Different content lengths may be required to satisfy audiences in different industries. The following figures were published on Reddit. While we don’t necessarily agree with the figures (they seemingly come from an unreliable source), they’re worth including for the sake of completion.

  • Finance: 2,100 – 2,500 words
  • Real estate: 1,800 – 1,900 words
  • FinTech: 2,000 – 2,150
  • Healthcare: 2,000 – 2,150
  • Manufacturing: 1,700 – 1,900
  • Sales: 2,500 – 2,700
  • Retail: 1,500 – 1,700
  • Home and garden: 1,100 – 1,200
  • Tech: 800 – 1,000
  • Gadgets: 300 – 500
  • Marketing/Advertising: 2,500 – 3,000
  • Fashion: 800 – 950
  • Recruiting: 900 – 1,000
  • Food: 1,400 – 1,900
  • Travel: 1,500 – 1,850
  • Film: 1,500 – 1,700

Other points to consider are the following:

  • A blog post should contain at least 300 words in order to rank.
  • Longer blog posts of 1,000+ words have a higher chance of ranking well. More content means Google can better understand what your post is about (providing necessary context), helping it move up in the search rankings.

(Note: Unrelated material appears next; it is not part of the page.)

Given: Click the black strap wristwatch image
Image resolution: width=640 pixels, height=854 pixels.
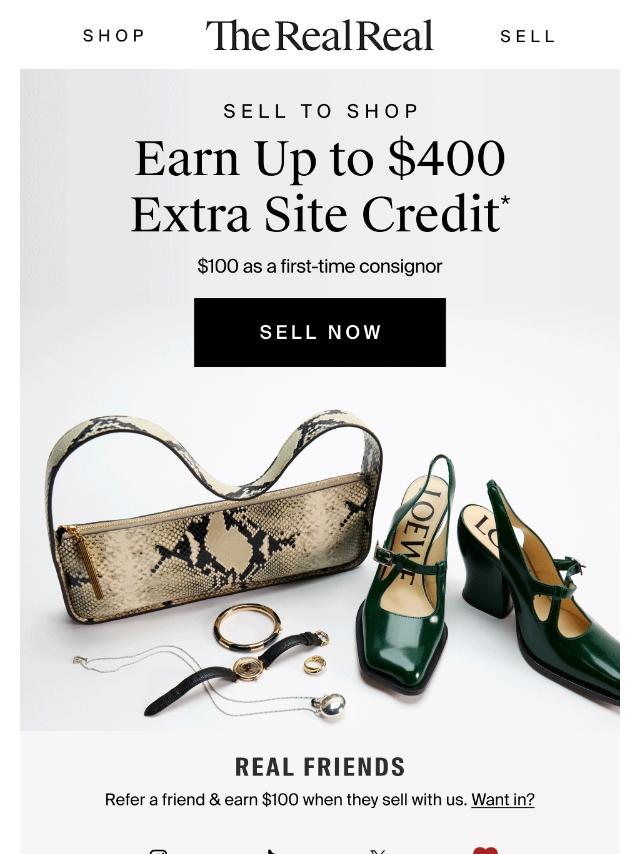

Readability often plays its part as well. Keep your posts readable.

Long form content in addition to user-created video is a basic recipe for success.

The summary: long form content performs better than any other. Include facts, research, and experience. Don’t use white-label (duplicate) content provided by article services in isolation - generic is boring.

Article Keyword Density

If you were to produce a word cloud of each page you would expect your primary keywords to be represented more than any other. If you were to produce a cloud of each paragraph, the keywords should be contextually relevant to that block of content. Although not as important as it once was, Google may use keywords to determine the topic of a webpage. However, they’re more interested in page context – they’re clever enough (most of the time) to piece together your content, internal and external links, and various tags to construct a semantically relevant graph of your page.

Our SEO booklet introduces post curation and provides a working example of how tags, categories, titles, internal linking, and so on should be used (the SEO booklet is sent to all of those on virtually any of our lists). For the most part, however, ignore keywords in your content; write for your audience. Our experience tells us that Google is clever enough to determine context and rewards you appropriately.

Write for your audiencenot Google.

Conclusion

Much of the content you write about may be driven by a short video you create, or one that you have shared onto LinkedIn or elsewhere (you can embed that video directly on your site to improve up on your social exposure). All video content can be repurposed into something else, and the video negates the need for a large content dump.

We introduce the need for a marketing plan and content strategy in another article, and we show you how Yabber keeps track of all your content goals and engagement (it's pointless creating content if you cannot measure the success of your efforts).

Ignore anybody in the industry that tells you a content strategy is not important (this is usually a method of assigning value to their crappy Facebook Program). These charlatans are objectively wrong, and we'd argue, professionally negligent in their messaging. The one common attribute our most successful clients have in common is their commitment to providing the content their audience is craving.

You're not in the business of writing home loans (necessarily) - you're in the business of providing an education to those that are looking for you. You're not just a finance broker. By definition, you're also the primary product you're marketing (this obviously varies with bigger businesses where a brand becomes the subject) - let your blog reflect your positioning, brand, personality, and company culture. If you perform your marketing function better than the next guy you'll win more business.